Personal information
- Full name: Phillip James Harrison
- Born: 27 July 1961 (age 65)
- Original team: Numurkah
- Height: 182 cm (6 ft 0 in)
- Weight: 70 kg (154 lb)
- Position: Half-back flank

Playing career^{1}
- Years: Club / Games (Goals)
- 1981–1982: Geelong / 7 (10)
- 1983: North Adelaide / 9 (6)
- 1984–1989: Port Adelaide / 133 (84)
- ^{1} Playing statistics correct to the end of 1989.

Career highlights
- 1988, 1989 SANFL premierships;

= Phil Harrison (footballer) =

Australian rules footballer

Phillip James Harrison (born 27 July 1961) is a former Australian rules footballer who played with Geelong in the Victorian Football League (VFL). He also played for North Adelaide and Port Adelaide in the South Australian National Football League (SANFL).

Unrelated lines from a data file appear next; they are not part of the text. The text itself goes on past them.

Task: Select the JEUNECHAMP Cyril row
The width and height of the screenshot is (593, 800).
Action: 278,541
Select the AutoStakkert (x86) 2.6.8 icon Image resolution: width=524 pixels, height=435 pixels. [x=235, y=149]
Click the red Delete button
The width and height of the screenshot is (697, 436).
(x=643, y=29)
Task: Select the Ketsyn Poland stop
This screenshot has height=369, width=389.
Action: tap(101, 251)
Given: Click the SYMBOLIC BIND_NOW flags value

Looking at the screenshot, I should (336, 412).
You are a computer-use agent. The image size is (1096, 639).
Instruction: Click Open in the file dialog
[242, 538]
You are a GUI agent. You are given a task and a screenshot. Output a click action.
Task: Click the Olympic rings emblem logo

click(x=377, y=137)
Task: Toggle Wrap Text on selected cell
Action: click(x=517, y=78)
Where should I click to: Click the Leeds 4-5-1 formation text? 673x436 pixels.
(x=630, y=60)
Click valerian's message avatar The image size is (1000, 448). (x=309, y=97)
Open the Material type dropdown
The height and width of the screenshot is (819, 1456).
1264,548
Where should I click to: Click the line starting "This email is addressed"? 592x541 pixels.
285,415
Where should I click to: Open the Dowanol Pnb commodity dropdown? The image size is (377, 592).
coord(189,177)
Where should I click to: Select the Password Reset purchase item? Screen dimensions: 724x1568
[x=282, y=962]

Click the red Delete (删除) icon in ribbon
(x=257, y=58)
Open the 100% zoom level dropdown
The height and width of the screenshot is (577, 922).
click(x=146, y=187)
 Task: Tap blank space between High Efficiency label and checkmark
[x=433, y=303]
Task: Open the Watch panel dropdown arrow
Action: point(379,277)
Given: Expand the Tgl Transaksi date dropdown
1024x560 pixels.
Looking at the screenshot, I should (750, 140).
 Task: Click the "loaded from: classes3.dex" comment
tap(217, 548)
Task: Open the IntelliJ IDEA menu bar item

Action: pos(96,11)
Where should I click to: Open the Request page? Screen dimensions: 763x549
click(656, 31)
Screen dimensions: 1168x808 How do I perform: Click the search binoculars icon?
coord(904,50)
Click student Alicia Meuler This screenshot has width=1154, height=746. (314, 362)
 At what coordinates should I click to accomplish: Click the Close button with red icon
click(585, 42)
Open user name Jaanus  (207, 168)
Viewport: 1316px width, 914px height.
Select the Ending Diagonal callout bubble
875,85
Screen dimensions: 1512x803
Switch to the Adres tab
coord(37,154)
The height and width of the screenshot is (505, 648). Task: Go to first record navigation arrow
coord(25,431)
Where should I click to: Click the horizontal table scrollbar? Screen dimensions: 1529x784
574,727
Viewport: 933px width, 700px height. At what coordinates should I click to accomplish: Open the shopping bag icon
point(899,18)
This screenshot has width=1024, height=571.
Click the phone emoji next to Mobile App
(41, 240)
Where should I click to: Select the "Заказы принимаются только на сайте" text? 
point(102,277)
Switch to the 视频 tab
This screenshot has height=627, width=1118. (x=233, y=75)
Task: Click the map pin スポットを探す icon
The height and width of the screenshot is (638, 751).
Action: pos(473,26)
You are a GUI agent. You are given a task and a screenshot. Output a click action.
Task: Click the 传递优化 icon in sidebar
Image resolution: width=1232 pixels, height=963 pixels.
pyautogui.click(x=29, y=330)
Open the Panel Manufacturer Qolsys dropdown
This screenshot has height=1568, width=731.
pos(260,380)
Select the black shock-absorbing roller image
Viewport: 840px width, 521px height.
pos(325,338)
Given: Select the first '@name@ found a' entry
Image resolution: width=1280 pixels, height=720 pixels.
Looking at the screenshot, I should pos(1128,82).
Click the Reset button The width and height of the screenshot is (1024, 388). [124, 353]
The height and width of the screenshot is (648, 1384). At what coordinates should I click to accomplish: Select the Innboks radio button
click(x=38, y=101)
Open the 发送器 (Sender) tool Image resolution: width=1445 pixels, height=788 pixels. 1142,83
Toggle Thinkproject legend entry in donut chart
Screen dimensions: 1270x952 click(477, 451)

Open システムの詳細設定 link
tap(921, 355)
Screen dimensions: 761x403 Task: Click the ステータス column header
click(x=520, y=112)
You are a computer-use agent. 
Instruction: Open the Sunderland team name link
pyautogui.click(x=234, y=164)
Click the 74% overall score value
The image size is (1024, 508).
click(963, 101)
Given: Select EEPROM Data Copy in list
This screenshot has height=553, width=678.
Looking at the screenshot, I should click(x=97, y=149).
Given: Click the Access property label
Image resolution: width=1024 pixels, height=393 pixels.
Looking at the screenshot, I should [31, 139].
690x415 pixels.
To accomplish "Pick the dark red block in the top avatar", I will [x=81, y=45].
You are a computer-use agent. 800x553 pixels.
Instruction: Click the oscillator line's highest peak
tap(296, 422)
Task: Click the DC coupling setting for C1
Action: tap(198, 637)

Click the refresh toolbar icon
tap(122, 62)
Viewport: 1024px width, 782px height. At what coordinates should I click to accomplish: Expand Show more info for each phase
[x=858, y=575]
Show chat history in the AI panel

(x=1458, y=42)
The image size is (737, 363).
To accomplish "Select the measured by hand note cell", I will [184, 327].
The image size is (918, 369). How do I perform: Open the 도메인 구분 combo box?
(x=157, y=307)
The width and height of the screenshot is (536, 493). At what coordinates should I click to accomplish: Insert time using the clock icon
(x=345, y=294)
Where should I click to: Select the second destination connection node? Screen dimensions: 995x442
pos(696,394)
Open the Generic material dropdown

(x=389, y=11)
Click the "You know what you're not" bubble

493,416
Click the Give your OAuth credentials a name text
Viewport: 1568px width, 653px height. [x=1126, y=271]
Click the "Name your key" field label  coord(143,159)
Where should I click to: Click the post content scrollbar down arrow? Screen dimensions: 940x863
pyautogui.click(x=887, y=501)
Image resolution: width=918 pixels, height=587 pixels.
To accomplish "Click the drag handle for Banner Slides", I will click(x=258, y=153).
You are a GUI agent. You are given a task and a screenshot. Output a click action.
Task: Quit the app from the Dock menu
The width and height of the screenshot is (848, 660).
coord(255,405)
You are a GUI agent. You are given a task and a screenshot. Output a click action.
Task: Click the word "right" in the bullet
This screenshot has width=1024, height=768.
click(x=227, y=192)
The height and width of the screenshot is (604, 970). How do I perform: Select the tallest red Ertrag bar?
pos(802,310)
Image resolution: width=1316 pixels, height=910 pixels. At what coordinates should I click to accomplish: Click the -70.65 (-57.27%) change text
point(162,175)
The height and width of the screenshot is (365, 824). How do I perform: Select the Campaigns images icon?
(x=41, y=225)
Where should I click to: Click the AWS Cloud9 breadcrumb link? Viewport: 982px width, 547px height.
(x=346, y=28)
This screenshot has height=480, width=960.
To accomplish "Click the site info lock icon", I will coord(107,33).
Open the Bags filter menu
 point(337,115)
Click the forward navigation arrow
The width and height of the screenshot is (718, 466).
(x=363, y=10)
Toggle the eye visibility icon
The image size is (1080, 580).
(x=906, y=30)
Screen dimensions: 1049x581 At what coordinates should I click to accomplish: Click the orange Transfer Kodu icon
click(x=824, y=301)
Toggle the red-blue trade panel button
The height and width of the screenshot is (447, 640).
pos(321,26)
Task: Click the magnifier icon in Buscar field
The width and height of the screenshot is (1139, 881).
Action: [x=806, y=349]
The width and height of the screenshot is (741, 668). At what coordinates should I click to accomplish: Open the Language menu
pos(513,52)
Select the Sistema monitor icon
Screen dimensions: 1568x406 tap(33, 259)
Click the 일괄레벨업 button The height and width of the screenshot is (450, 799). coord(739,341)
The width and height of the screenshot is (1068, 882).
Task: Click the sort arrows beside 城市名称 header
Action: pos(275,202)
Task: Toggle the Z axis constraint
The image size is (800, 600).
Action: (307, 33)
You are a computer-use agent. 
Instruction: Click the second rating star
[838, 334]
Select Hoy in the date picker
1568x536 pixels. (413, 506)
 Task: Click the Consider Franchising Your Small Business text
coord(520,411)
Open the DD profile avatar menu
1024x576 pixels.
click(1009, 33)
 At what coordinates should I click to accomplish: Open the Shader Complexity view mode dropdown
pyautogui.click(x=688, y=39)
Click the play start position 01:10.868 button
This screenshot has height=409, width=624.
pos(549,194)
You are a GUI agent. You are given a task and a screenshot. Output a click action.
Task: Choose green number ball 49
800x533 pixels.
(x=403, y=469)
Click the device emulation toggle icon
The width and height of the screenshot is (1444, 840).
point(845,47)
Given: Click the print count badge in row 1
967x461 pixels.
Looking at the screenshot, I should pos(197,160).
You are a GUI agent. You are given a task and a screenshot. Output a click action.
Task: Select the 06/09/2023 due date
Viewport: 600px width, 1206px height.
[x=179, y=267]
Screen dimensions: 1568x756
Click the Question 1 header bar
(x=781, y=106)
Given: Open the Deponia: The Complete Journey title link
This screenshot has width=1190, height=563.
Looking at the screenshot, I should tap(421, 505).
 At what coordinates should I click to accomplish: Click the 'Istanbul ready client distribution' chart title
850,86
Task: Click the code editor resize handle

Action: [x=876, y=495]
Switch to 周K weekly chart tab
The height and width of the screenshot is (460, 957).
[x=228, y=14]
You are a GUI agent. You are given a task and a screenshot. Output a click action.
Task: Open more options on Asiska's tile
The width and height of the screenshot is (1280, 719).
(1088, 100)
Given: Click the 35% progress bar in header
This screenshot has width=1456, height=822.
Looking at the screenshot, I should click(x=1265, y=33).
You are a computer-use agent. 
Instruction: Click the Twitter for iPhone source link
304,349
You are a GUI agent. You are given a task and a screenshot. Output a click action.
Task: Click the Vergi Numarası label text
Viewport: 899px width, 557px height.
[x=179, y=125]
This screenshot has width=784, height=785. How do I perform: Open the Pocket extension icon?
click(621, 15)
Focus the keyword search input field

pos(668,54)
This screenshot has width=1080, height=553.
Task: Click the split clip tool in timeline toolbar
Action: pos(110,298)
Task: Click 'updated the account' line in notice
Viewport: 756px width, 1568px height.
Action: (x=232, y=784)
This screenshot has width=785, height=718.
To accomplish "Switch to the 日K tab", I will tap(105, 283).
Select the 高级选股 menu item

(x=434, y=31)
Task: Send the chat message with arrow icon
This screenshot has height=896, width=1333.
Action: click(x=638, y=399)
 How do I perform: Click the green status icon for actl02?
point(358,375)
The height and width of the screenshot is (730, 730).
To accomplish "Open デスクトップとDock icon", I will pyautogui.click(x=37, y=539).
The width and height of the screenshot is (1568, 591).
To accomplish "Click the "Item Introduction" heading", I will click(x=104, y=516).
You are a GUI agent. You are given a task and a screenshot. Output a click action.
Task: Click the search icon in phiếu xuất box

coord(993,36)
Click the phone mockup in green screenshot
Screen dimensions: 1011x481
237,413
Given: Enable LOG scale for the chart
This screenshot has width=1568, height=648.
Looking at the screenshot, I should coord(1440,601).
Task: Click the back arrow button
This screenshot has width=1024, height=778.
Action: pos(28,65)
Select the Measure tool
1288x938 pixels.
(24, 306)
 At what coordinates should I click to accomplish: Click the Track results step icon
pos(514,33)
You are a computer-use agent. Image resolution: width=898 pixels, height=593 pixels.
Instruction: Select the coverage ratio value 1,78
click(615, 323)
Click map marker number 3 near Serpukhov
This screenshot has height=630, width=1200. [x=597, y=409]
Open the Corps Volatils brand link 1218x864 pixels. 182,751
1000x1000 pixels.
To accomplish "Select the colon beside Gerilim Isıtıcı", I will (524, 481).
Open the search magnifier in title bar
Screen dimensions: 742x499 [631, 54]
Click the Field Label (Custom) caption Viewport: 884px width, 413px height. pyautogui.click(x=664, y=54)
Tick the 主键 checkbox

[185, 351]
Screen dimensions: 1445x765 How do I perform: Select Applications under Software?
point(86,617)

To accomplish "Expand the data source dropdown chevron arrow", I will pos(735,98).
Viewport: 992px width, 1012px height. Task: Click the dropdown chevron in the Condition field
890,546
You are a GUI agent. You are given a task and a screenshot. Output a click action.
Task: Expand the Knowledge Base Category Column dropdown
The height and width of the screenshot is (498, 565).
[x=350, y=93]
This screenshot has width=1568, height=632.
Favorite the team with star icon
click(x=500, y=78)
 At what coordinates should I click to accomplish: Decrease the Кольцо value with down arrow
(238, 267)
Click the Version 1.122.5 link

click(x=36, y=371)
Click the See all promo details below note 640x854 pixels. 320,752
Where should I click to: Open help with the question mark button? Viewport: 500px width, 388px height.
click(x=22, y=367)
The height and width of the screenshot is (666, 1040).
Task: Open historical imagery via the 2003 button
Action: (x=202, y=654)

Harrison, a recruit from Numurkah in the Murray Football League, was a half back flanker in the Geelong reserves 1980, 1981 and 1982 premiership teams. He made seven senior appearances for the VFL club, two in 1981 and five in 1982.

In 1983, Harrison played in the SANFL for North Adelaide.

He moved to Port Adelaide for the 1984 season and remained there until 1989, when he retired with a second successive premiership.

From 1990 to 1992, Harrison captain-coached Millicent in the Western Border Football League. Harrison was then captain-coach of Tantanoola in 1993. He coached Modbury from 2008 to 2010 and steered them to a division two premiership in his first year. In 2012 he coached Broadview.